## ZITIERTE PASSAGE
○ ○ ○ ○

Der Japaner Ryoyu Kobayashi gewinnt zum zweiten Mal die Vierschanzentournee, verpasst aber in Bischofshofen den Grand Slam. Die deutschen Springer beenden den Wettkampf wie in den Jahren zuvor - gut, aber für ganz vorne reicht es nicht.

Von Volker Kreisl, Bischofshofen

Irgendwo zwischen Schanzentisch und Systemschluss hatte ihn sein Körper ganz kurz im Stich gelassen. Die bewährte, wie im Schlaf durchgeführte Klappbewegung geriet ein wenig zu unpünktlich, zu vorsichtig, seine Flughöhe war deshalb etwas niedriger, und am Ende des Abends geschah tatsächlich das, was zuletzt kaum noch vorstellbar war: Ryoyu Kobayashi verließ den Auslauf nicht als Sieger.

○ ○ ○ ○

## DATENAUSZÜGE
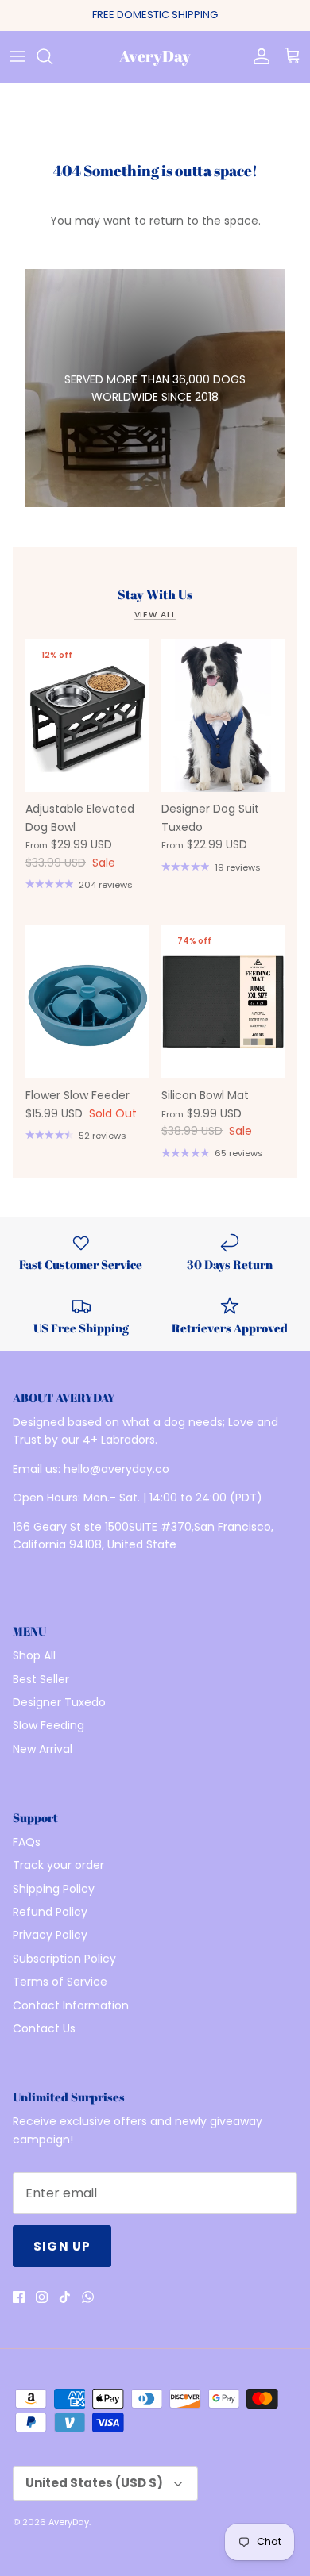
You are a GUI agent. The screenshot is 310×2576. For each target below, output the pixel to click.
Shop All (34, 1655)
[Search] (52, 56)
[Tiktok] (65, 2297)
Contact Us (44, 2028)
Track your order (58, 1865)
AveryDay (68, 2522)
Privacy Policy (50, 1935)
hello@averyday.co (116, 1469)
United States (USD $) (94, 2482)
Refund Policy (50, 1912)
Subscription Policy (64, 1959)
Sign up (62, 2246)
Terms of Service (60, 1982)
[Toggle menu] (17, 56)
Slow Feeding (48, 1725)
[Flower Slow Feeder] (87, 1001)
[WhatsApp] (88, 2297)
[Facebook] (19, 2297)
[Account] (257, 56)
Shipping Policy (54, 1889)
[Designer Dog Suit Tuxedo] (223, 716)
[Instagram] (42, 2297)
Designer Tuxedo (59, 1702)
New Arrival (42, 1749)
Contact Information (71, 2005)
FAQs (27, 1842)
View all (155, 615)
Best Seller (41, 1679)
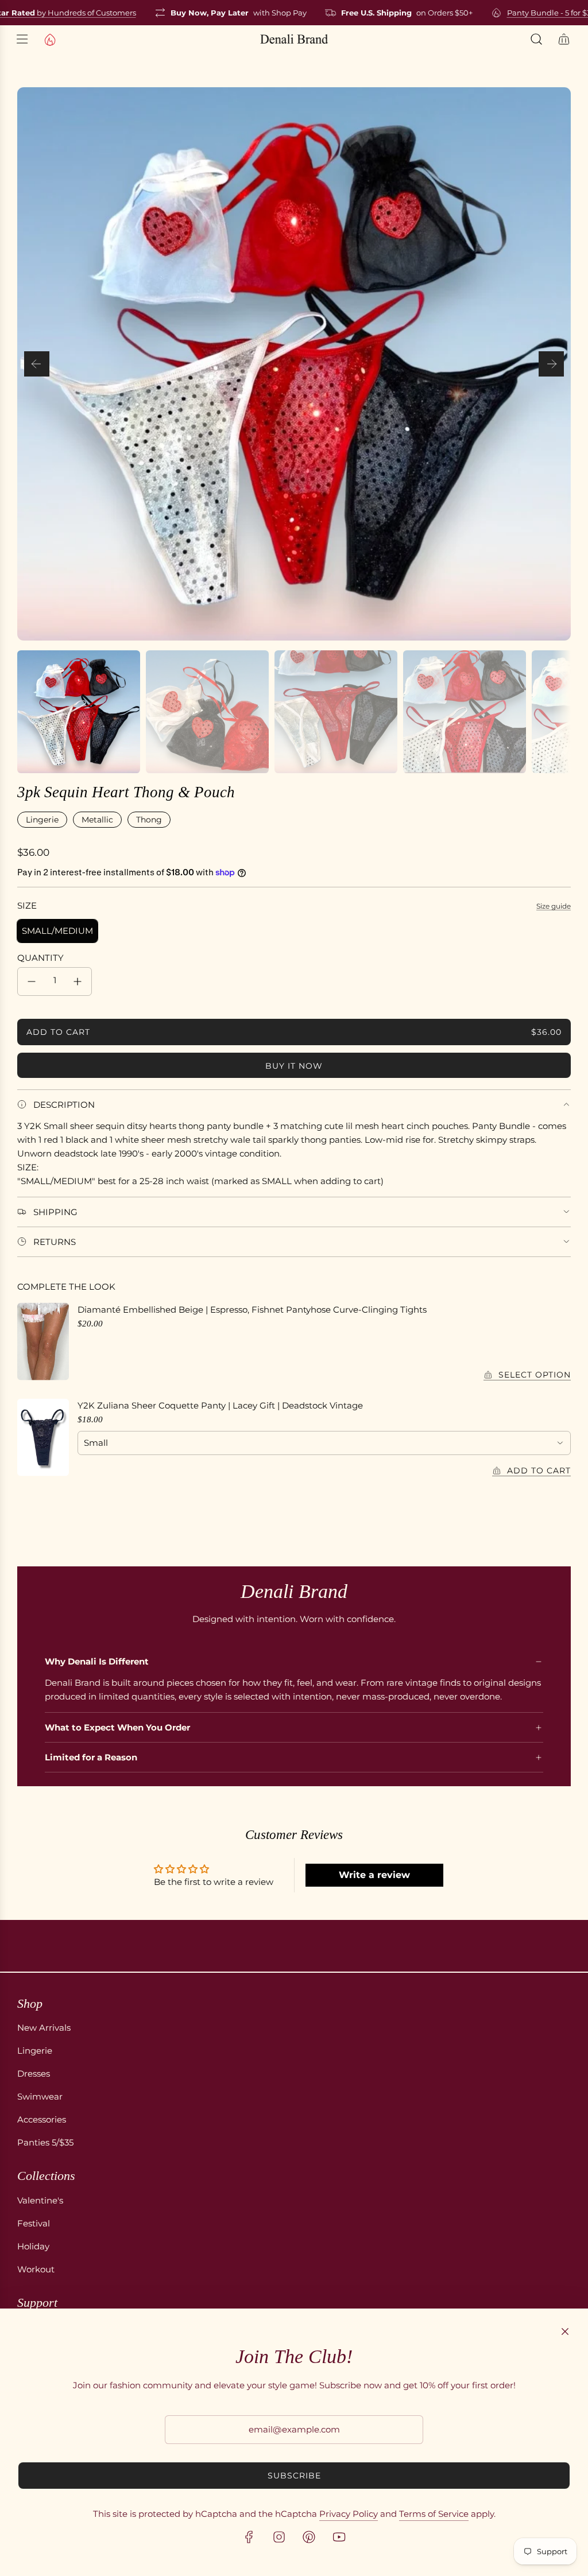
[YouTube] (339, 2537)
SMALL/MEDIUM (57, 930)
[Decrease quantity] (31, 981)
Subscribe (294, 2475)
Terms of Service (434, 2513)
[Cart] (564, 39)
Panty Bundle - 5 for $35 (536, 12)
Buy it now (294, 1066)
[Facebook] (249, 2537)
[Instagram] (279, 2537)
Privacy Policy (348, 2513)
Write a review (374, 1874)
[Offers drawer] (49, 39)
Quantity (40, 957)
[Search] (536, 39)
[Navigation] (22, 39)
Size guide (553, 906)
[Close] (565, 2331)
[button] (36, 364)
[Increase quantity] (77, 981)
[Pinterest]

○ ○ ○ ○

## ANWEISUNGEN UND VORGABEN
Gib die Passage über Kobayashis Tourneesieg wieder, beginnend mit "Der Japaner Ryoyu" und weiter bis einschließlich "reicht es nicht.", und tausche dabei "Vierschanzentournee" gegen "Tournee" aus. Die Daten spielen hierfür keine Rolle.

## ERGEBNIS DER ÜBUNG
Der Japaner Ryoyu Kobayashi gewinnt zum zweiten Mal die Tournee, verpasst aber in Bischofshofen den Grand Slam. Die deutschen Springer beenden den Wettkampf wie in den Jahren zuvor - gut, aber für ganz vorne reicht es nicht.